● **ABOUT THIS EXERCISE**: Restate the data exactly, with nothing altered.

● **EXCERPTED RECORDS**:
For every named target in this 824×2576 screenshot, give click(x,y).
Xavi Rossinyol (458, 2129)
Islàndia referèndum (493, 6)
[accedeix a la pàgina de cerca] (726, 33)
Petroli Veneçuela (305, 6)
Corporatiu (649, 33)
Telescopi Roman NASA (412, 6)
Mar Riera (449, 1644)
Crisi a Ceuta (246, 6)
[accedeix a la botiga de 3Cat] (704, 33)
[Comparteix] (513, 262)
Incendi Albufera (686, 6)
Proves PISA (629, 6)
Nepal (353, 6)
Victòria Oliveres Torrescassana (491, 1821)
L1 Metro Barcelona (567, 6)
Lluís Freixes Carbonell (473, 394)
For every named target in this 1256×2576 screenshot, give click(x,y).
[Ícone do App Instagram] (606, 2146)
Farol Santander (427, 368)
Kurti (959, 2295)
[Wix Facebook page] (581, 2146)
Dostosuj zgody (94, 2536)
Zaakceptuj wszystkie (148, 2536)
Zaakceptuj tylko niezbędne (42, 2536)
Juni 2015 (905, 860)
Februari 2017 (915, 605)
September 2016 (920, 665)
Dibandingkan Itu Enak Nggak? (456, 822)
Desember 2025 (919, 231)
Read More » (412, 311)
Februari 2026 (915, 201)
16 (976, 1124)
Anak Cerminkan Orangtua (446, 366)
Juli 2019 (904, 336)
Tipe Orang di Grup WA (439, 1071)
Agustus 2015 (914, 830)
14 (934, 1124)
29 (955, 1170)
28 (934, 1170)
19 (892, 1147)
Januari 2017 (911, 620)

● **EXERCISE RESULT**:
For every named target in this 824×2576 screenshot, give click(x,y).
Xavi Rossinyol (458, 2129)
Islàndia referèndum (493, 6)
[accedeix a la pàgina de cerca] (726, 33)
Petroli Veneçuela (305, 6)
Corporatiu (649, 33)
Telescopi Roman NASA (412, 6)
Mar Riera (449, 1644)
Crisi a Ceuta (246, 6)
[accedeix a la botiga de 3Cat] (704, 33)
[Comparteix] (513, 262)
Incendi Albufera (686, 6)
Proves PISA (629, 6)
Nepal (353, 6)
Victòria Oliveres Torrescassana (491, 1821)
L1 Metro Barcelona (567, 6)
Lluís Freixes Carbonell (473, 394)
For every named target in this 1256×2576 screenshot, give click(x,y).
[Ícone do App Instagram] (606, 2146)
Farol Santander (427, 368)
Kurti (959, 2295)
[Wix Facebook page] (581, 2146)
Dostosuj zgody (94, 2536)
Zaakceptuj wszystkie (148, 2536)
Zaakceptuj tylko niezbędne (42, 2536)
Juni 2015 (905, 860)
Februari 2017 (915, 605)
September 2016 (920, 665)
Dibandingkan Itu Enak Nggak? (456, 822)
Desember 2025 (919, 231)
Read More » (412, 311)
Februari 2026 (915, 201)
16 (976, 1124)
Anak Cerminkan Orangtua (446, 366)
Juli 2019 (904, 336)
Tipe Orang di Grup WA (439, 1071)
Agustus 2015 (914, 830)
14 (934, 1124)
29 (955, 1170)
28 (934, 1170)
19 (892, 1147)
Januari 2017 (911, 620)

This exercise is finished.